-- START --

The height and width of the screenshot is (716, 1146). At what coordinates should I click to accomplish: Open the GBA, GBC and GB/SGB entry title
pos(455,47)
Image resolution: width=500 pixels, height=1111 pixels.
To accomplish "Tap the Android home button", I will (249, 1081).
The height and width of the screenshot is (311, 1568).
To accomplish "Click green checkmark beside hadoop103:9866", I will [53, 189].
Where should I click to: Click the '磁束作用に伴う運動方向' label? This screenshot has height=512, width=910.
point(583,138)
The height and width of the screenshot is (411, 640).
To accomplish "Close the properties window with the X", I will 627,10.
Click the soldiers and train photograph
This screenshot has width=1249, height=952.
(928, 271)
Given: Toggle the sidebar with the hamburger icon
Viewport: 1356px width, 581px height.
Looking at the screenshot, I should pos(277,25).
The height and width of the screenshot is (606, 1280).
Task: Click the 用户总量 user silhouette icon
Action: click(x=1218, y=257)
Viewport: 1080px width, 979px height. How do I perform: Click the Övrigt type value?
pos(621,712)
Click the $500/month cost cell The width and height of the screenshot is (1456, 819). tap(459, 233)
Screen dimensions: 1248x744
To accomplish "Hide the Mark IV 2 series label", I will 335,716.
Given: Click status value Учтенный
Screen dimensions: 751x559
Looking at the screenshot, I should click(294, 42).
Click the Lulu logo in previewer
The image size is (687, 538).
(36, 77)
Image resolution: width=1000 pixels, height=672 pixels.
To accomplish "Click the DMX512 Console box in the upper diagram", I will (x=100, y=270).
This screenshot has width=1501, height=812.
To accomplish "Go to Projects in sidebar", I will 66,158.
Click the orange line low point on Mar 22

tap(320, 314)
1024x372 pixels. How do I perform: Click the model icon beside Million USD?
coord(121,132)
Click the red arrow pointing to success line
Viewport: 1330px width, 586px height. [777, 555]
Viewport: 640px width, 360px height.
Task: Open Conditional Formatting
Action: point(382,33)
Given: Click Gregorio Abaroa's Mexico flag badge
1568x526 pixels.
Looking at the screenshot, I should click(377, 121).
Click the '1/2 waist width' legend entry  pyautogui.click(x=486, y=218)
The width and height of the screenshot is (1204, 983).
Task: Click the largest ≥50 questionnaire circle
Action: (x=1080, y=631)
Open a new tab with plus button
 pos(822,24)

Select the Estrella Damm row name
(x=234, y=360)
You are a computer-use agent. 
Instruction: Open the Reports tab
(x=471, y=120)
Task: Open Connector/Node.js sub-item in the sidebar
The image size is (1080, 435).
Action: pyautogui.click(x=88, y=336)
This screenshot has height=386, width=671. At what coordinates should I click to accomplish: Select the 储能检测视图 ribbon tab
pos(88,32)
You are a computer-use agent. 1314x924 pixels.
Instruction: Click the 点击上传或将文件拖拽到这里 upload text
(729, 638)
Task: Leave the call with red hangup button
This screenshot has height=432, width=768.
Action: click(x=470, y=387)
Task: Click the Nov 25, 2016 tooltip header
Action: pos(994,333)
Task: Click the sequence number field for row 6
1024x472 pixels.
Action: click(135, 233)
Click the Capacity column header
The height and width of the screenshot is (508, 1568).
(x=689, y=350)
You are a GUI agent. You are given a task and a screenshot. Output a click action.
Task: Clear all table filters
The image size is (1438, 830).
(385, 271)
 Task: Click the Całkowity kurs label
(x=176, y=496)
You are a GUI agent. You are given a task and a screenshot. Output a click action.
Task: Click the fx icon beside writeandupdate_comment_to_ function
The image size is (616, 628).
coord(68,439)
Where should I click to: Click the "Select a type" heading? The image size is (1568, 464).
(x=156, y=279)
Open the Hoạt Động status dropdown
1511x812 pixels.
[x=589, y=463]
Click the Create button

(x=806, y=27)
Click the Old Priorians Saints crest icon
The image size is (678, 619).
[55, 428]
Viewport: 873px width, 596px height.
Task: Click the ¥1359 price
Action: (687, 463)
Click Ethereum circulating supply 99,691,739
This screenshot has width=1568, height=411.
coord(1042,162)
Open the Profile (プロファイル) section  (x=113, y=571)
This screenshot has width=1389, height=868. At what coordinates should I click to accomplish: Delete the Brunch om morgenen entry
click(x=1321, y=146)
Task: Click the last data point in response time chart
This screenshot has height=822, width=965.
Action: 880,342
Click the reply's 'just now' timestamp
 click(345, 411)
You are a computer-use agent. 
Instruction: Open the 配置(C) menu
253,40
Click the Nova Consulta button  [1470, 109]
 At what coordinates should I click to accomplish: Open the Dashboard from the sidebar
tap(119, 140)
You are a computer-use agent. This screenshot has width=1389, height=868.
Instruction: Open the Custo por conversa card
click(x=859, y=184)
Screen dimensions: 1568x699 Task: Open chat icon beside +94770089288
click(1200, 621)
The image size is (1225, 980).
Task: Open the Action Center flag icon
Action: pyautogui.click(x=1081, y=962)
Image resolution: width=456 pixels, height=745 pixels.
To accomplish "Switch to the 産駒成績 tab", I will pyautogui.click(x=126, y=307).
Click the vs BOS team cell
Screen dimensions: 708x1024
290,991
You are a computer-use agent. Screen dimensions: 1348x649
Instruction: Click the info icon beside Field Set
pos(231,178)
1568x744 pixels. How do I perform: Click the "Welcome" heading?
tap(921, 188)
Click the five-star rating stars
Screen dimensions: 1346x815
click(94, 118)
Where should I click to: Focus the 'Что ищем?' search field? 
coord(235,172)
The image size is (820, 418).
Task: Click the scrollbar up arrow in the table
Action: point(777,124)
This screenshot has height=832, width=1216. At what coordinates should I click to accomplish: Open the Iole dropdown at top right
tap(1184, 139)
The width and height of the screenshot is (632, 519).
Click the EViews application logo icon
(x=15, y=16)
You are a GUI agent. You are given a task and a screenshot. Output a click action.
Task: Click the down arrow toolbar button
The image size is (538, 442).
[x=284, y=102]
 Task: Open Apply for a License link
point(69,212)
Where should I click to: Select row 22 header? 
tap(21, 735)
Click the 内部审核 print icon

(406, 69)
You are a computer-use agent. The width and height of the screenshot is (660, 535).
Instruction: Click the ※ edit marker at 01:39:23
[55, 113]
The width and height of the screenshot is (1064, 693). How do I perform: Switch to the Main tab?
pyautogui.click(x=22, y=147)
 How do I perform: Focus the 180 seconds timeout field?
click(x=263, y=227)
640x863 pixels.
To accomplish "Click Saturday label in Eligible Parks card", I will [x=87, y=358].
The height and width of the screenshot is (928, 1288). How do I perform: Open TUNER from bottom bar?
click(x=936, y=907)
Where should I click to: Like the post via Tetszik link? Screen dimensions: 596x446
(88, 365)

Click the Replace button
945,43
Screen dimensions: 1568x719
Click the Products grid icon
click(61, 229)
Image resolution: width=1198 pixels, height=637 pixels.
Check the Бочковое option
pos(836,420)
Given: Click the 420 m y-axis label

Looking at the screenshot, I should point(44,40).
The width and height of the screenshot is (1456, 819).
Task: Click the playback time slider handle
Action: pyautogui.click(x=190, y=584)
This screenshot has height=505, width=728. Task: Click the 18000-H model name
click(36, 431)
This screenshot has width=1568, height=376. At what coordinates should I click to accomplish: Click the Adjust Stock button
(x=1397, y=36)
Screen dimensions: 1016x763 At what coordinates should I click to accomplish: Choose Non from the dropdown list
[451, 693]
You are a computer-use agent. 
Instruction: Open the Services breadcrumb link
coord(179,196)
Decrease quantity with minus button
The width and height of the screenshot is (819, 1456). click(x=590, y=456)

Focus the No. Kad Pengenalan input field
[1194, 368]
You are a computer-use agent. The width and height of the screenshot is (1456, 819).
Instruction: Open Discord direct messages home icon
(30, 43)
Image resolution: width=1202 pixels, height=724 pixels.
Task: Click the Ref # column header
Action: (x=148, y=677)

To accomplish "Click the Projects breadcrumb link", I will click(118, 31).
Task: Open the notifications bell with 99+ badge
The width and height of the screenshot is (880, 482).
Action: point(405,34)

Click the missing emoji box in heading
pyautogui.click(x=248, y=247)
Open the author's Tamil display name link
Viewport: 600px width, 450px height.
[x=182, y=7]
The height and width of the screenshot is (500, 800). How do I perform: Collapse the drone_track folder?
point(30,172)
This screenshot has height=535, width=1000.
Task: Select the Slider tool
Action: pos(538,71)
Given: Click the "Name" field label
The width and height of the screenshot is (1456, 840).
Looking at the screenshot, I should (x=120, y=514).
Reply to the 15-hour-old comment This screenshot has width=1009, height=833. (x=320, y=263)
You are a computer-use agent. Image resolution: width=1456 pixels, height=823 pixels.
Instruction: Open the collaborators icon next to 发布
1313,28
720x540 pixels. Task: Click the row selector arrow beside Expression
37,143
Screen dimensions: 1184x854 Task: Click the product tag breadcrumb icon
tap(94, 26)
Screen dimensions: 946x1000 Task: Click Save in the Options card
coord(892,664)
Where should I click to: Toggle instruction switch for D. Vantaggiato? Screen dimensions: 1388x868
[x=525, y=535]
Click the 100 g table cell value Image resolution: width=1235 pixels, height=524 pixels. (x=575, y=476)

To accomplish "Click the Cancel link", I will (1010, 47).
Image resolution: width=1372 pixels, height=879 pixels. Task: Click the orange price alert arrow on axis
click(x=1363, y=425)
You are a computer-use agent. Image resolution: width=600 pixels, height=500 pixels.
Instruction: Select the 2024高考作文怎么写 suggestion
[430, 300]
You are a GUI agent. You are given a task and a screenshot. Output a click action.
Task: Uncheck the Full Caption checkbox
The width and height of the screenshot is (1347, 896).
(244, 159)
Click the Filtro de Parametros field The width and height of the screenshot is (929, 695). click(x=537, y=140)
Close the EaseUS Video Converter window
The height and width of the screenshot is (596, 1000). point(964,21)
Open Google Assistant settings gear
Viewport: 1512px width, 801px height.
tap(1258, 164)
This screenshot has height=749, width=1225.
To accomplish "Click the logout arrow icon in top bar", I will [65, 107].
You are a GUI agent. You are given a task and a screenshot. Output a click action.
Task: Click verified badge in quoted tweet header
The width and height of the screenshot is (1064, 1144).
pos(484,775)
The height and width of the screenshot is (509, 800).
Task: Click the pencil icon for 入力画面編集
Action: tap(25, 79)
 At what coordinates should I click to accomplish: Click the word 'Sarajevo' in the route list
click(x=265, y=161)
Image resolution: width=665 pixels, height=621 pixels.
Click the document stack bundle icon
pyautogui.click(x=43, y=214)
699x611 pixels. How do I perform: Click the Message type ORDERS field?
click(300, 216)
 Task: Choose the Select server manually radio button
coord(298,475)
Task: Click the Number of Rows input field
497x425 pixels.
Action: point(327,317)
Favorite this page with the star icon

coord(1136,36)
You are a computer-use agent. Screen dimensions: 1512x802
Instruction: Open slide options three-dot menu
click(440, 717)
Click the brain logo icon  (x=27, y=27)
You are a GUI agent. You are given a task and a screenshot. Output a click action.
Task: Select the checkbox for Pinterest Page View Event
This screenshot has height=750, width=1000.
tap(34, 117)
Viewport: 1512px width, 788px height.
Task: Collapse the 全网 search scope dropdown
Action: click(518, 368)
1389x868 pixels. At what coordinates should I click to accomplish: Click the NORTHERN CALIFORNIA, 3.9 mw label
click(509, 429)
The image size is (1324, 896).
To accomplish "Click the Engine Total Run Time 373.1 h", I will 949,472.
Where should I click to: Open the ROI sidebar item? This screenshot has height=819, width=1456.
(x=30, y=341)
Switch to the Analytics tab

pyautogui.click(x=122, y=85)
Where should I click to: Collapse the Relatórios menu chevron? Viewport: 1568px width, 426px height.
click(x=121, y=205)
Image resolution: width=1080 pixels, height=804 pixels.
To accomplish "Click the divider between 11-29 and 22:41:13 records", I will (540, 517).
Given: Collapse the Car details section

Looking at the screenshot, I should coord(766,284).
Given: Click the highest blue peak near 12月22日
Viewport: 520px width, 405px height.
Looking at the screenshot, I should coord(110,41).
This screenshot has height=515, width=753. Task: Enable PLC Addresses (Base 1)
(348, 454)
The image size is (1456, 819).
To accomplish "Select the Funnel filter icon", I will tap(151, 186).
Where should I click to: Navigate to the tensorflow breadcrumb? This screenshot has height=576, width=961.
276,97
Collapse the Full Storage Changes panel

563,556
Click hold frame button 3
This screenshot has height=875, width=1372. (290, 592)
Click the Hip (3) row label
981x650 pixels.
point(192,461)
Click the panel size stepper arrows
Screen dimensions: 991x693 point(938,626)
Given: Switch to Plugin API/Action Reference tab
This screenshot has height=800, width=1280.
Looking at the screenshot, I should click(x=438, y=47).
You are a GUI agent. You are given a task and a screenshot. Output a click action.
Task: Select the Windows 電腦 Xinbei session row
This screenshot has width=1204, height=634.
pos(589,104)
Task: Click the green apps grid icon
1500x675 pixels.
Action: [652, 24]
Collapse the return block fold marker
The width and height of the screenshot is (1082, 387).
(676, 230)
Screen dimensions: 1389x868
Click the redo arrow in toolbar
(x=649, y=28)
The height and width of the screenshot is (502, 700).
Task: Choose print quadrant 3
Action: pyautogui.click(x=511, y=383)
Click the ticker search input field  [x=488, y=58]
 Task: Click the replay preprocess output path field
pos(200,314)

-- END --

=== Set task ===
Extract from the material above every line from the one containing "Click the '1/2" through the one containing "pos(822,24)", both included, and reproduce them without any change.

=== Exercise output ===
Click the '1/2 waist width' legend entry  pyautogui.click(x=486, y=218)
The width and height of the screenshot is (1204, 983).
Task: Click the largest ≥50 questionnaire circle
Action: (x=1080, y=631)
Open a new tab with plus button
 pos(822,24)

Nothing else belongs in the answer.